Abstract

4-Hydroxy-5-methoxy-2,3-dihydro-1H-[1,3]benzodioxolo[5,6-c]pyrrolo[1,2-f]-phenanthridium chloride (NK314) is a benzo[c] phenanthridine alkaloid that inhibits topoisomerase IIα, leading to the generation of DNA double-strand breaks (DSBs) and activating the G₂ checkpoint pathway. The purpose of the present studies was to investigate the DNA intercalating properties of NK314, to evaluate the DNA repair mechanisms activated in cells that may lead to resistance to NK314, and to develop mechanism-based combination strategies to maximize the antitumor effect of the compound.
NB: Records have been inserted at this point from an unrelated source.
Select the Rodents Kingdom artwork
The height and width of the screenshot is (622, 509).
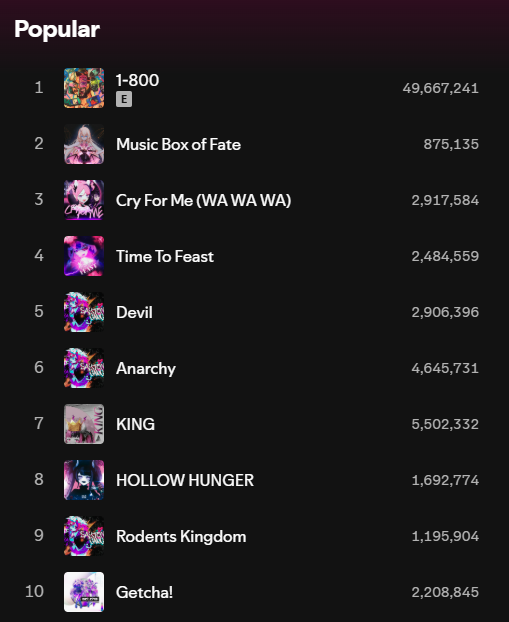84,536
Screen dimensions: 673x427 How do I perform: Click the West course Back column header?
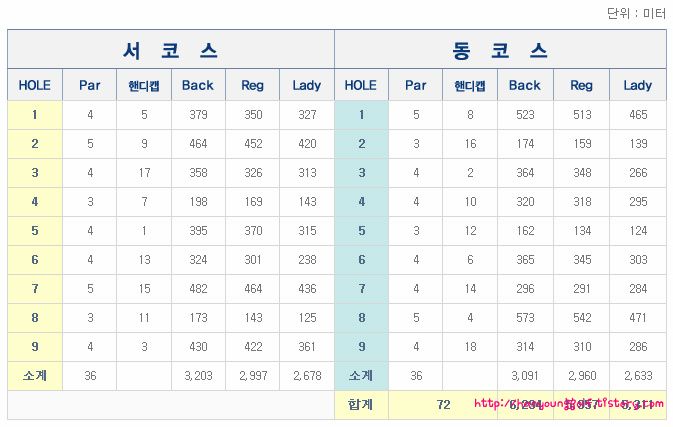pos(198,85)
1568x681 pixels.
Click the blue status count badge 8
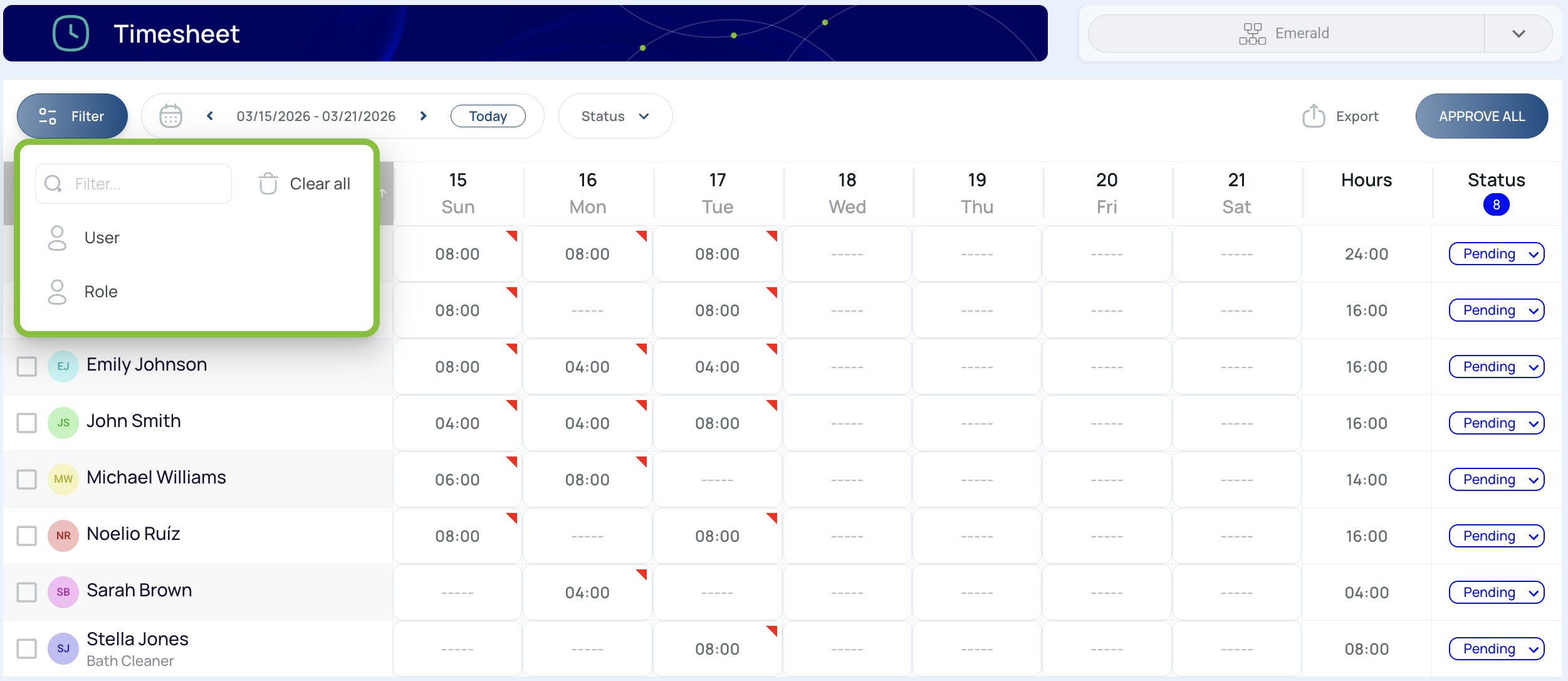pos(1496,205)
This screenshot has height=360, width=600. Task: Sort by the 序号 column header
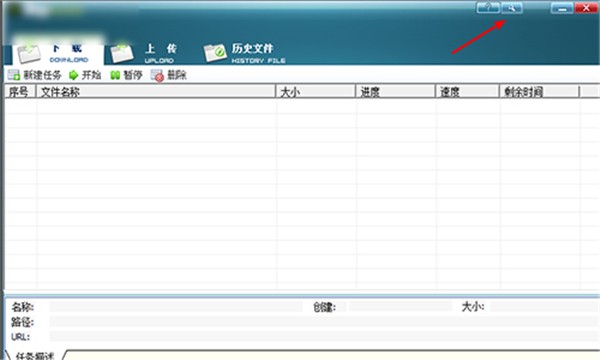coord(20,92)
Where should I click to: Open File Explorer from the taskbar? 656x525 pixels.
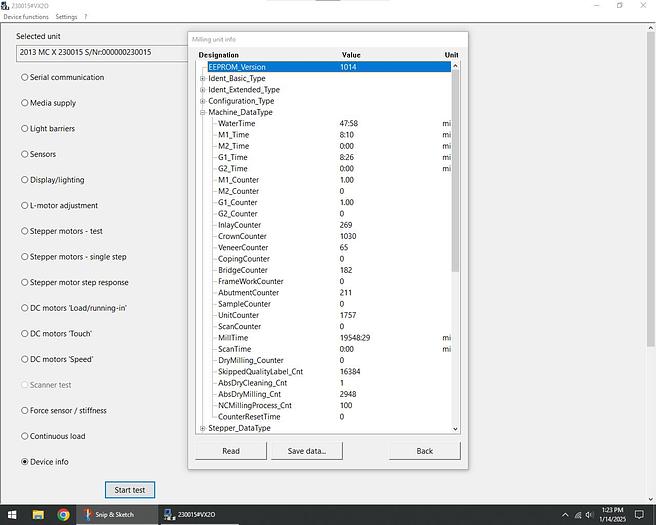coord(38,515)
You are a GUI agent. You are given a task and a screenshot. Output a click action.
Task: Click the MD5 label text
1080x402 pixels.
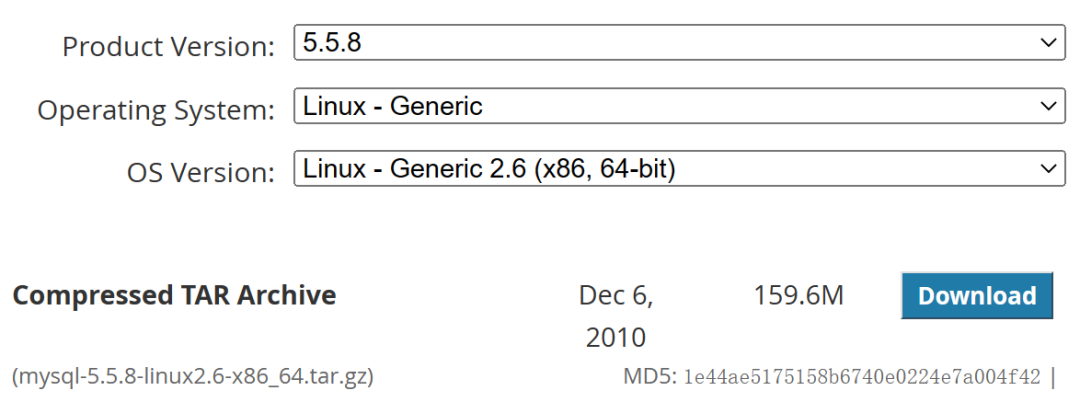coord(650,377)
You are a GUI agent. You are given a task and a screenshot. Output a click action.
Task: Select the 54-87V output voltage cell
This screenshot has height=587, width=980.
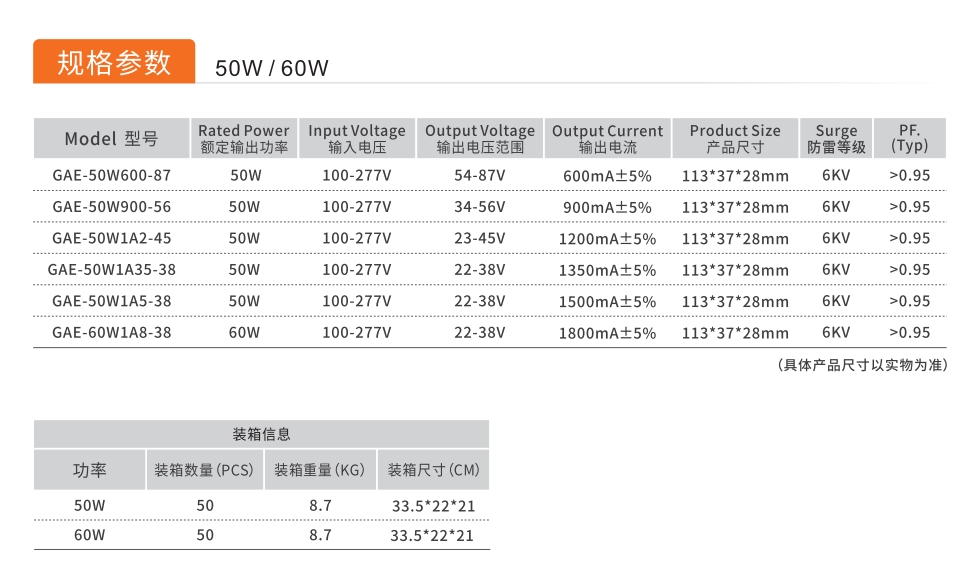coord(480,176)
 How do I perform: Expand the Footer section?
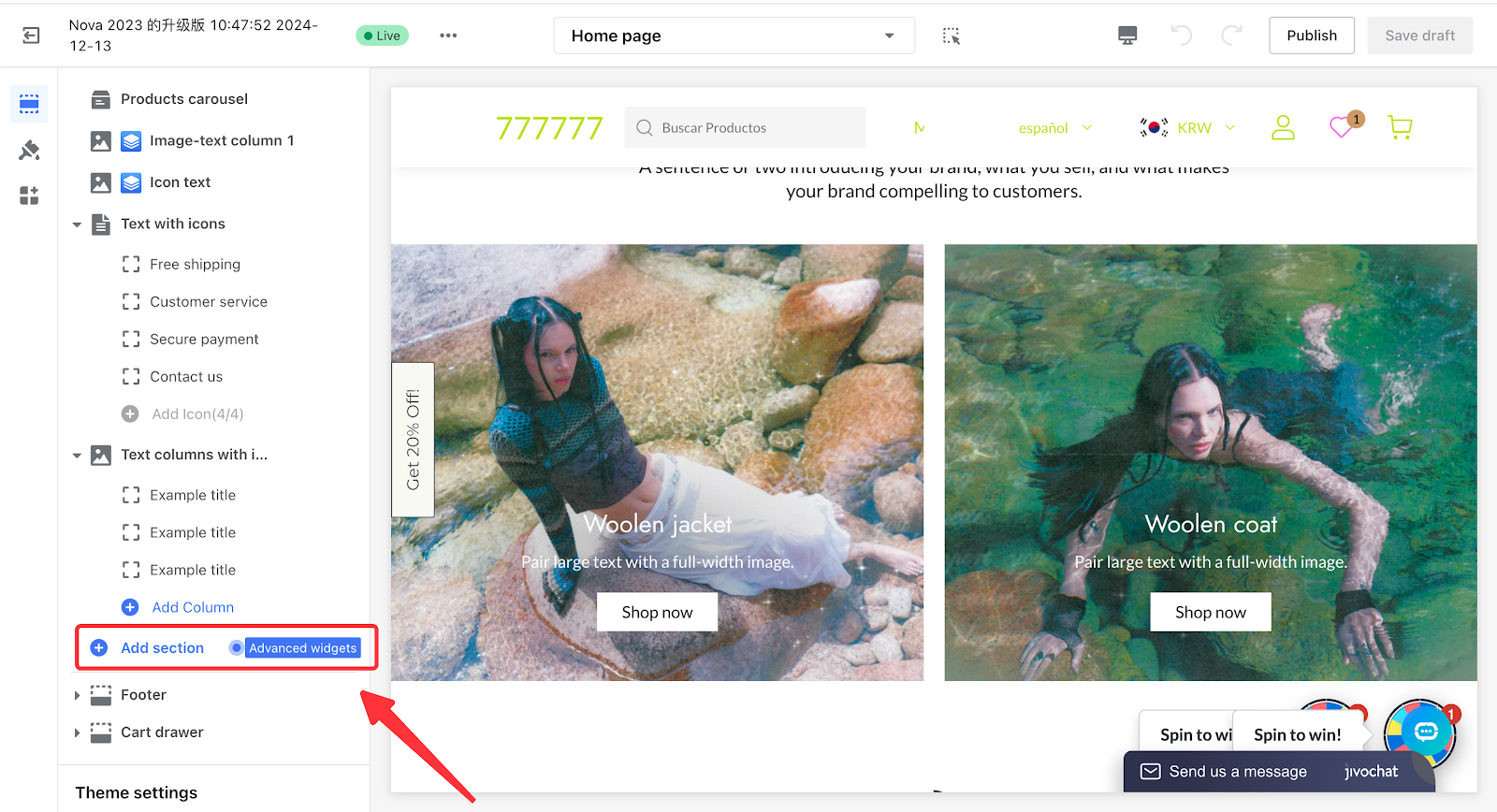[x=77, y=695]
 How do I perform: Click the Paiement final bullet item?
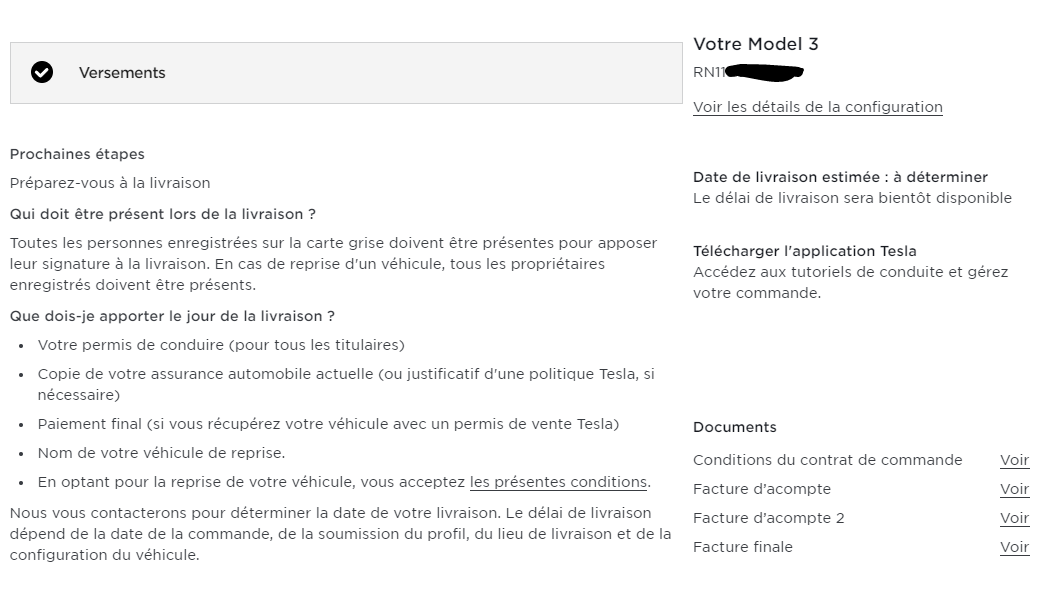coord(328,424)
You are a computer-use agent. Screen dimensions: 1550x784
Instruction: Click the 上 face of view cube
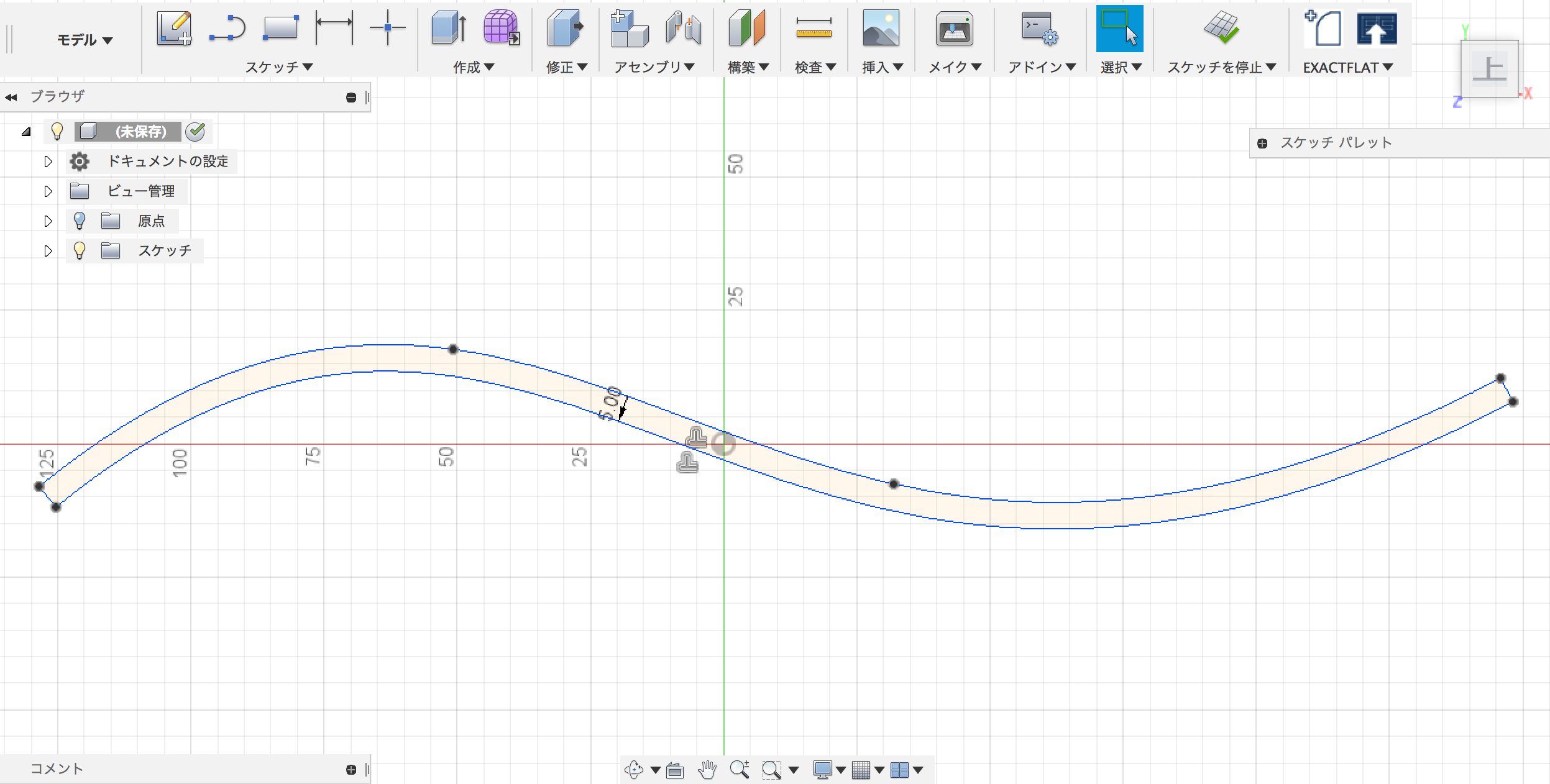pyautogui.click(x=1489, y=68)
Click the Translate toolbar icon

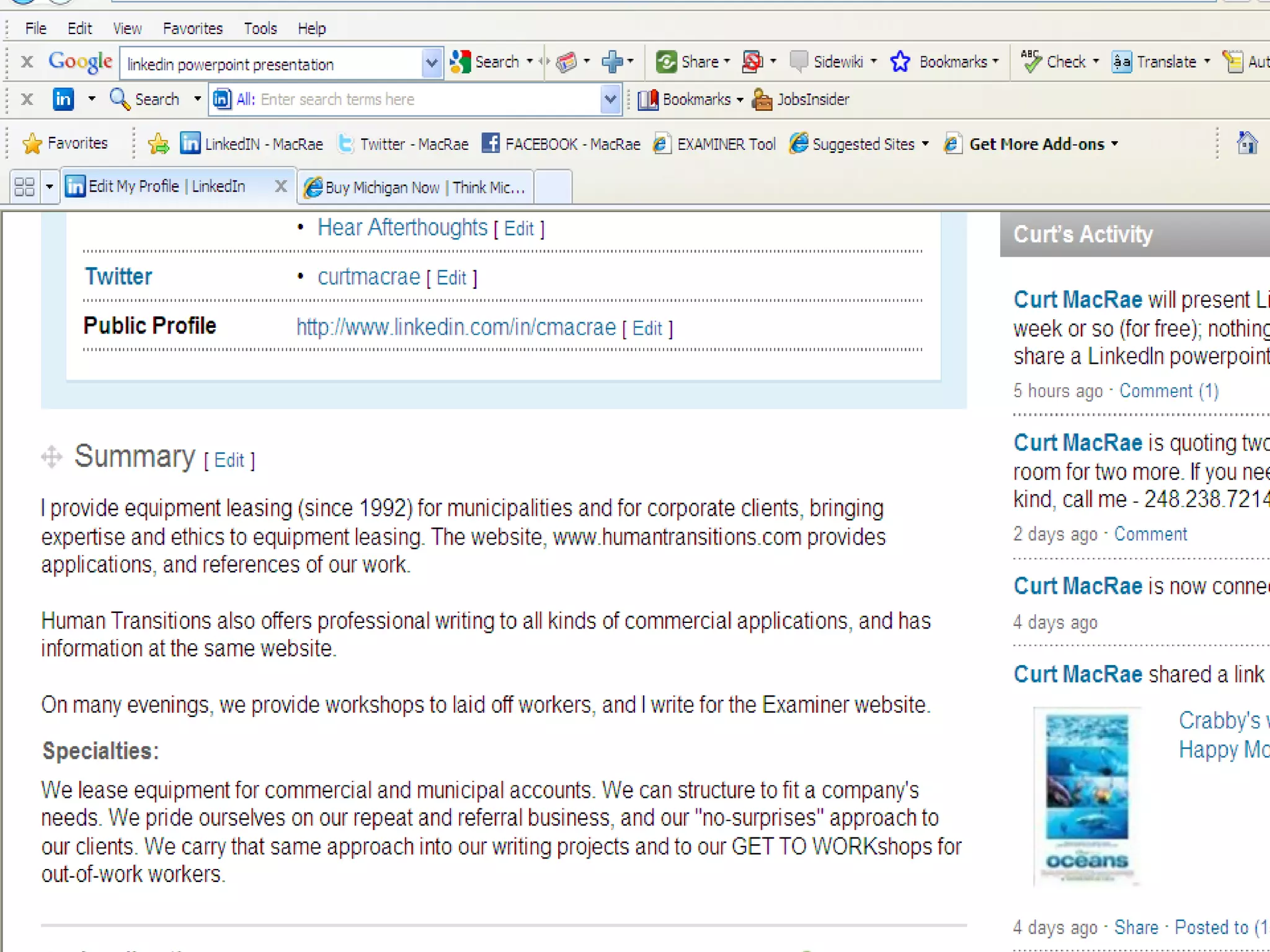[x=1121, y=62]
A DNA unwinding assay indicated that NK314 intercalates in DNA, a property that likely cooperates with its ability to trap topoisomerase IIα in its cleavage complex form. The consequence of this is the formation of DNA DSBs, as demonstrated by pulsed-field gel electrophoresis and H2AX phosphorylation. Clonogenic assays demonstrated a significant sensitization in NK314-treated cells deficient in DNA-dependent protein kinase (DNA-PK) catalytic subunit, Ku80, ataxia telangiectasia mutated (ATM), BRCA2, or XRCC3 compared with wild-type cells, indicating that both nonhomologous end-joining and homologous recombination DNA repair pathways contribute to cell survival. Furthermore, both the DNA-PK inhibitor 8-(4-dibenzothienyl)-2-(4-morpholinyl)-4H-1-benzopyran-4-one (NU7441) and the ATM inhibitor 2-(4-morpholinyl)-6-(1-thianthrenyl)-4H-pyran-4-one (KU55933) significantly sensitized cells to NK314. We conclude that DNA-PK and ATM contribute to cell survival in response to NK314 and could be potential targets for abrogating resistance and maximizing the antitumor effect of NK314.